Tate Britain contains a collection of art from 1500 to modern-day in rooms organised chronologically by historical period, allowing you to quite literally stroll through a timeline of British art. There’s work to appeal to everyone’s tastes – there’s Millais’s painting of drowned Ophelia to contrast Francis Bacon’s Three Studies for Figures at the Base of a Crucifixion. Special exhibitions aren’t free, but there’s many that are worth paying for nevertheless. At the moment, the gallery is hosting the largest collection of Aubrey Beardsley’s works in fifty years, luckily an exhibition that has been extended because of lockdown closures.
If your aesthetic interests lie more in the direction of the brutal and abstract than in the impressionist, Tate Modern is a great alternative to the Tate Britain. Based in the old Bankside Power Station in Southwark, it’s one of the largest contemporary art museums in the world. The collection is very international, some notable artists featured here include the Japanese artist Masami Teraoka and American pop-art and photography by Andy Warhol. With a new exhibition of Warhol’s works extended until November, there’s no better time to book a timeslot and visit this searingly modern space.
The National Gallery
Located in Trafalgar Square and therefore central to most of London’s main tourist attractions, this gallery is one of the most convenient to drop into casually, whilst also being worthy of a specific excursion. The National Gallery’s collection is vast (containing over 2,300 works) and a consequence of this is that essentially every major art movement finds representation in its rooms. Household names of the art world like Van Gogh, Rembrandt, and Da Vinci all have work exhibited here, so if you’re still undecided about the nature of your art preferences, then this is a good place to examine many different styles in one place.
Victoria and Albert Museum
Although containing its own impressive collection of paintings, the V&A Museum is predominantly known for its collection of applied arts and design. At the moment, a display on the concealed history of Nazi Looting is available to view for free, as well as all its permanent collection.
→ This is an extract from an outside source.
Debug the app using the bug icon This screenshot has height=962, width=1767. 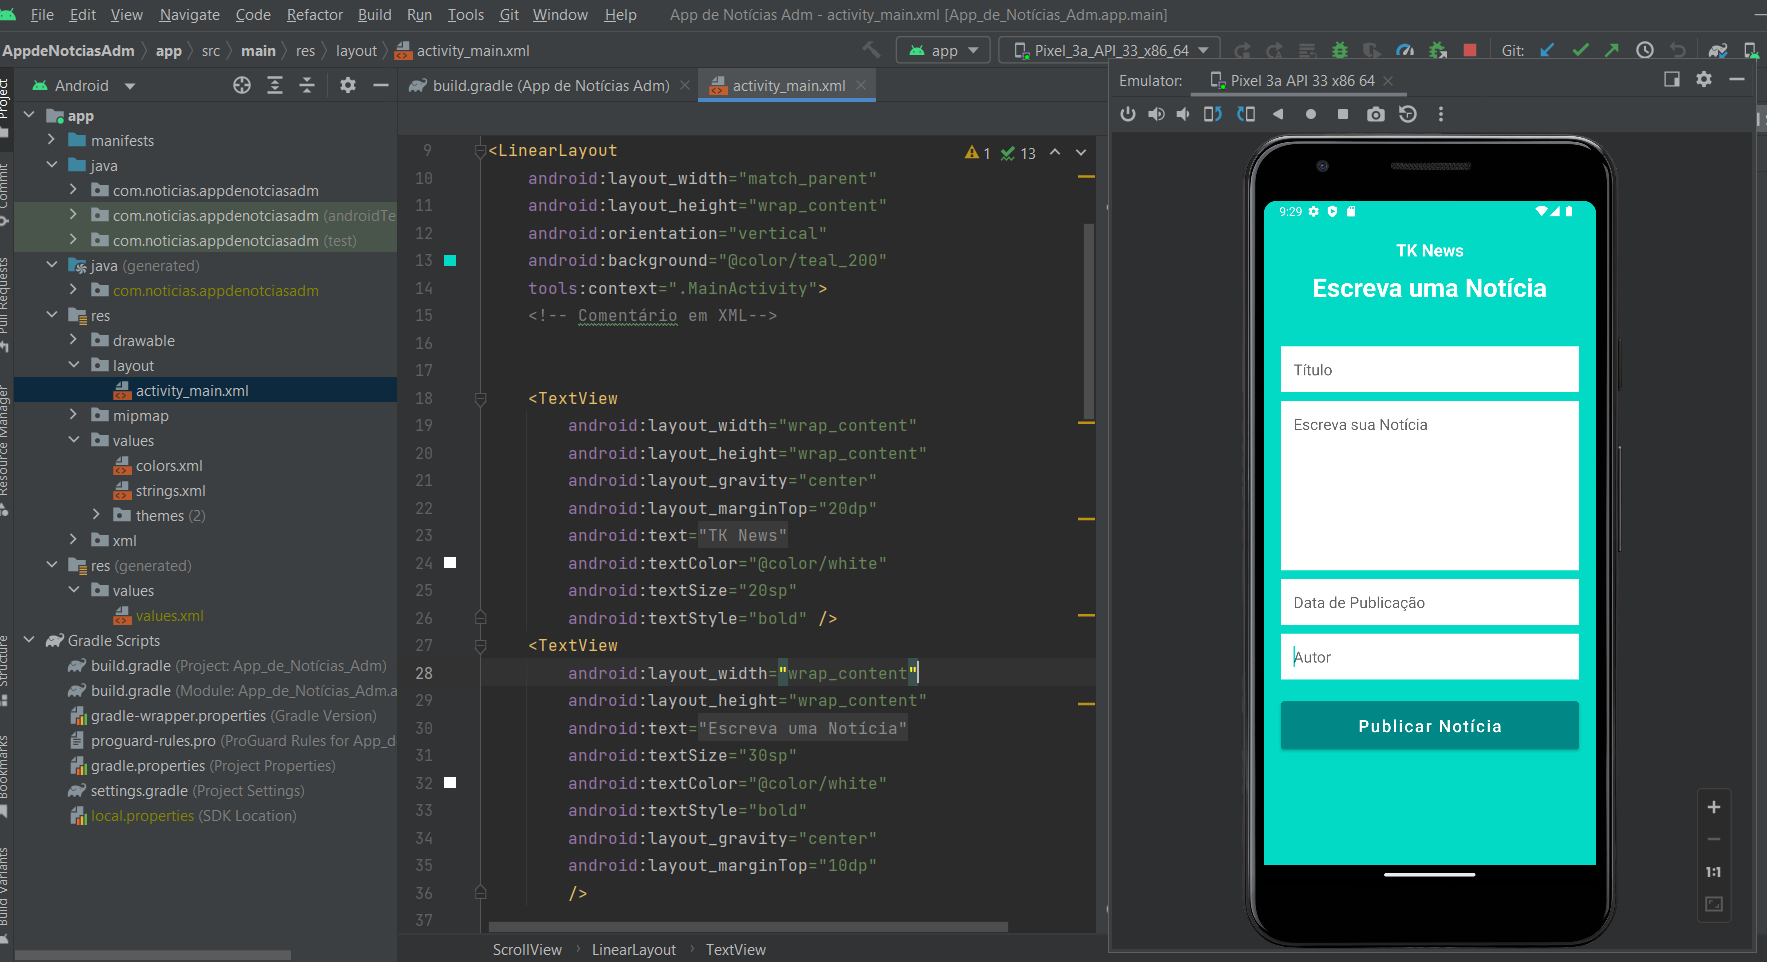[x=1338, y=49]
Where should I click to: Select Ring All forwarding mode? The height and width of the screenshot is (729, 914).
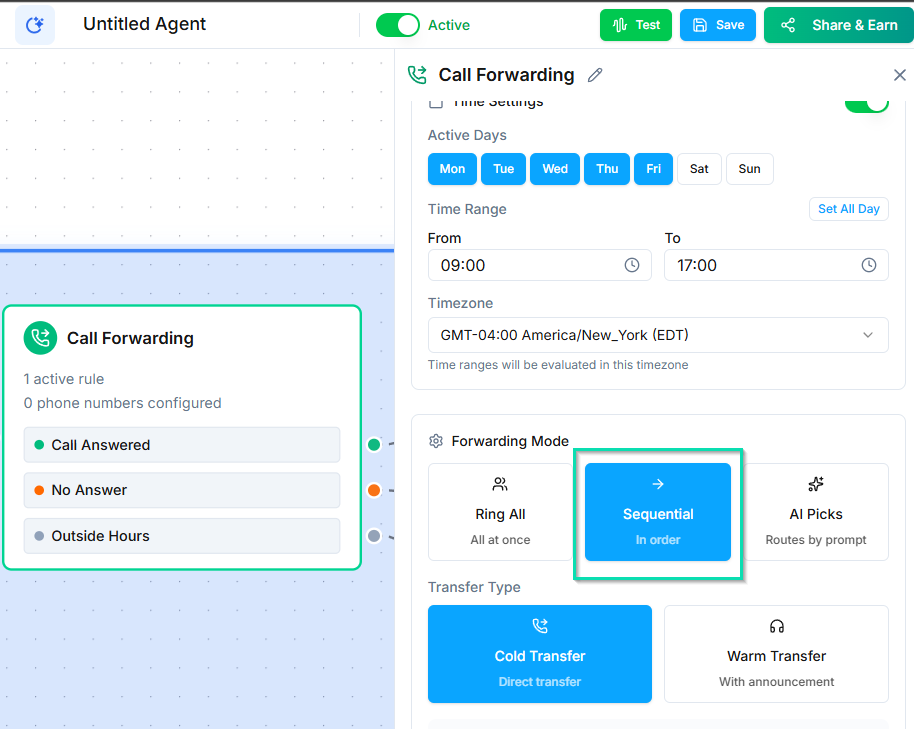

This is a gallery with a strong history dating back to 1851 when Queen Victoria herself contributed to the original collection. Even stopping for coffee here is an engagement with history – it’s café is actually the first museum café in the world!
Perhaps the least famous on this list, Hayward Gallery is still absolutely worth visiting. It’s part of the Southbank Centre (which also hosts live events and workshops) and is unique for its outside gallery space. After lockdown, Hayward Gallery opened with a topical and relevant photography exhibition entitled ‘Everyday Heroes’, which celebrates the key workers throughout the pandemic. Another current exhibition ‘Among the Trees’ explores the human relationship to the natural world, and looking around it is a fantastic way to mentally escape the confines of the city.